In Bre
v Aguirre, 2023 WL 8371981( S.D. Florida, 2023) the District Court denied the mothers Petition to have her minor child,
I.A.B., returned to her custody in Argentina.
In opposition to the petition, the Respondent argued in his motion
to dismiss and at the hearing that I.A.B. was born in the United States and
that a Parenting Plan established by the Eleventh Judicial Circuit in and for
Miami-Dade County established by mutual agreement that I.A.B.’s country of
habitual residence is the United States. Courts must consider the totality of
the circumstances in determining the habitual residence of a child for Hague
Convention purposes. Monasky v.
Taglieri,
140 S. Ct. 719, 729 (2020). “As best I can
determine, the concept of “habitual residence” [...] means the place where the
child in fact has been living for an extended period—unless that place was
never regarded as more than temporary or there is another place to which the
child has a strong attachment.” Id. at 734-35 (2020) (Alito, J., concurring). I.A.B. was born in Miami and lived here
with both parents until 2017, when the Petitioner moved to Argentina due to
immigration issues, bringing the child with her. The child did not hold
Argentine citizenship. In June 2021, the parties signed a Parenting Agreement,
under the terms of which it was agreed the child would live with the Petitioner
in Argentina until she was ten years old (January 2025), at which time she
would return to Miami, and the Respondent was allowed time sharing in Miami
during the extended summer and winter school breaks until that time. In
December 2022, the Petitioner allowed the Respondent to exercise his summer
visitation and allowed the paternal grandfather to take the child to Miami with
the understanding the child would be returned to Argentina in March 2023. The
grandfather returned to Argentina in March 2023 without the child, who remains
living in Miami with the Respondent. The Respondent told the Petitioner he did
not intend to return the child.
The Petitioner claimed that she was defrauded into signing the
Parenting Plan because she did not understand the contents of the document when
she signed it, and that the United States therefore should not be regarded as
the child’s habitual residence.

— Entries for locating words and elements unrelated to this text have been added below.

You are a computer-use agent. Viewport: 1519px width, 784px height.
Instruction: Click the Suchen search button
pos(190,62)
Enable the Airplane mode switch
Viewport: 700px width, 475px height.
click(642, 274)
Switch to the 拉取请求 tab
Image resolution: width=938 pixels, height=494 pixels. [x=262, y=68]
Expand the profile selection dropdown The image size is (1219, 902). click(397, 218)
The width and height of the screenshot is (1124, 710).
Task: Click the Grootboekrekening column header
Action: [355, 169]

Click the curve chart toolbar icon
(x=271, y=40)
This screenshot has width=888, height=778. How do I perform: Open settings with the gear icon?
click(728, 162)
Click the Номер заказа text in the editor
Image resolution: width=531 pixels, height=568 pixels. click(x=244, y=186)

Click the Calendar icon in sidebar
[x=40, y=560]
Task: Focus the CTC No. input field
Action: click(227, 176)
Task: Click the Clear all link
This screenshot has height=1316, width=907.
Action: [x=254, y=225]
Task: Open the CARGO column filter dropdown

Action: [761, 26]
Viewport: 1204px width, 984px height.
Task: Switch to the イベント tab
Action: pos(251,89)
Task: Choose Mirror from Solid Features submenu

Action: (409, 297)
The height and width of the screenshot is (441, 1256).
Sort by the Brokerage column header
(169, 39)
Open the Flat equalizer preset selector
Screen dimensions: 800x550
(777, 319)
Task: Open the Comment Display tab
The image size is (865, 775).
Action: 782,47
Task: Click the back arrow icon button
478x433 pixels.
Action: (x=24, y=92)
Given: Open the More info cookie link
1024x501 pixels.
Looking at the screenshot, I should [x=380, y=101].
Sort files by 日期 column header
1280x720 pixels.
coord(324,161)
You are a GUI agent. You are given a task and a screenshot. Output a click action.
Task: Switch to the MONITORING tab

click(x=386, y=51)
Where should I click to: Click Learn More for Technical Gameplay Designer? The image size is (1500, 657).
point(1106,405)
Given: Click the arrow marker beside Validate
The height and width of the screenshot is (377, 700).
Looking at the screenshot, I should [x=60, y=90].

The Court held that a person seeking to disavow
a contract based upon their claim of not being proficient in English must
establish more than lack of English proficiency to render the contract
unenforceable, such as fraud on the part of the other party. “[I]nability to
read in English will not preclude a person from entering into a binding
contract that he signs without reading.” “Unless one can show facts and
circumstances to demonstrate that he was prevented from reading the contract,
or that he was induced by statements of the other party to refrain from reading
the contract, it is binding. No party to a written contract in this state can
defend against its enforcement on the sole ground that he signed it without
reading it.” Federal courts have similarly found that inability to understand
English does not invalidate a contract.. The
Petitioner testified that she believed that the documents merely established
the Respondent’s paternity of the child and set forth the legal name of the
child agreed to by the parties. However, this subjective belief was
insufficient to establish that the Petitioner’s agreement was fraudulently
obtained. The Court therefore concluded that I.A.B.’s habitual residence was
the United States based upon the totality of the circumstances, including her
parents’ shared intentions as reflected in the Parenting Plan and Final
Judgment of Paternity and the child’s practical circumstances. Because the
child was currently present in the country of habitual residence, relief under
the Hague Convention was not available. See Hague Convention Preamble,
T.I.A.S. No. 11,670, at 4, 1343 U.N.T.S. 89, at 98.